Mr. Barney Rubin in a letter argues that in the most pessimistic analysis there are only two options, both of which are unacceptable but are at least possible. First, there could be a Serbian military victory, crushing the Albanians with the complaisance of international forces. Second, the independence of Kosovo could be achieved by the KLA supported by the international community. This latter option includes an international militarily enforced protectorate, which could last for decades, with the purpose of restructuring the politics of the FRY and of making this option possible or increasing the number of possible options (including some form of “enhanced autonomy” for Kosovo while maintaining the territorial integrity of FRY, if not Serbia). As nobody has the commitment to carry that out, the most likely result is an unending war. It is concluded that solutions cannot be imposed without the political or military force to implement them.

One of the major questions is what would any status for Kosovo or any other province, federal unit or state in the world mean if power is eventually exercised by mafias organized around the centres of political power with paramilitaries in the wings? How can FRY be re-federalized if it is not first democratized? Can the model of gradual conflict resolution on which the Holbrooke—Milo_evi_ agreement was based still work after a more violent conflict escalation (like the ones that happened in Croatia and Bosnia and Herzegovina)?

Unacceptable options can become acceptable and vice versa during the bargaining process. The respective diplomacies and politicians of some of the participants use (more) arguments and some use (more) force as an argument. In some situations at least a fragile peace could be achieved by force (as in Bosnia and Herzegovina or Croatia), but it seems to be a more efficient way when (even illusory) arguments in the narrow or proper meaning of that term are used to resolve ethnic conflicts. “Conflict-resolution is not about harming or killing people. It is about killing problems and harnessing the human and circumstantial attraction to violence. Violence is always part of the problem, never the solution” (Øberg, 1994: 140). In the case of conflict in Kosovo the most rational way seems to be, at least theoretically, if all actors, who are not directly engaged in the conflict, play the role of mediator within or as a complex consortium or enterprise, trying to employ their advantages, and to avoid (expressions of) their handicaps and weaknesses or temptations.

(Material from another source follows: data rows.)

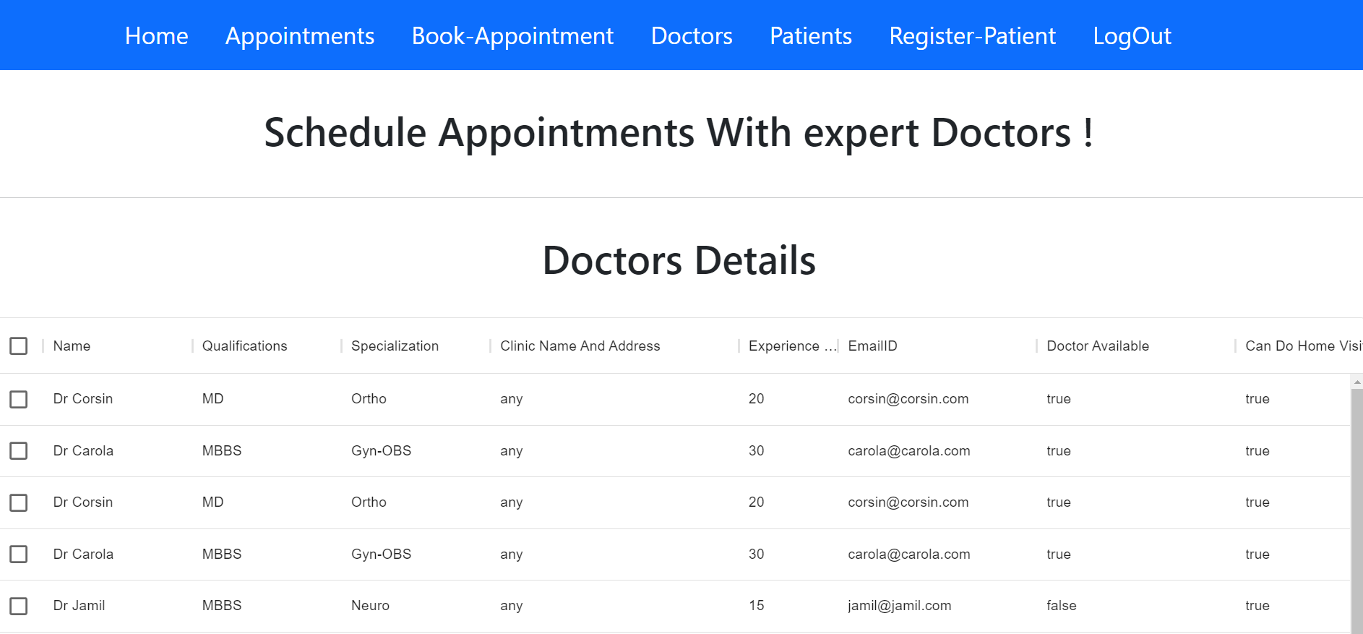Check the first Dr Corsin row checkbox

point(19,398)
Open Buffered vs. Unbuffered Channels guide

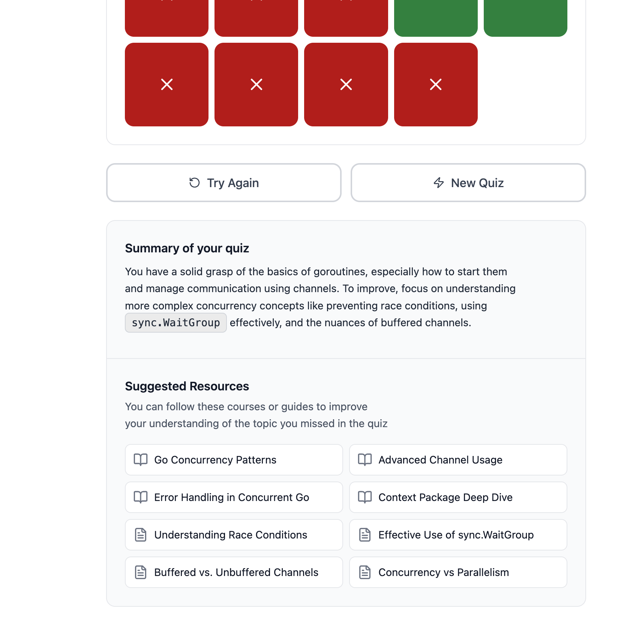234,572
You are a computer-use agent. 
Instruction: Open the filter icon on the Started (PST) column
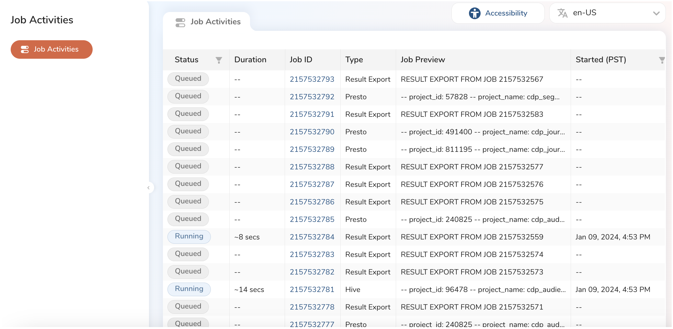tap(662, 60)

In spring 1997 it was conditionally foreseen that eventual war could be limited to Kosovo alone (“which is hardly possible considering the international milieu and the disposition of the powers”). In this case, the possibilities could be, first, “parched country” (similar to the Croatian operations “Lightening” and “Storm” in the Serbian Krajina 11 ), guerrilla resistance or terrorism by the Albanians (if the previous ways prove unsuccessful). Secondly, it is considered that the war would more likely spill over into the wider Balkan region, mainly populated by Albanians, and even further. Thirdly, it was predicted that a conflict of the widest dimensions is not so likely to happen (Lutovac, 1997: 14).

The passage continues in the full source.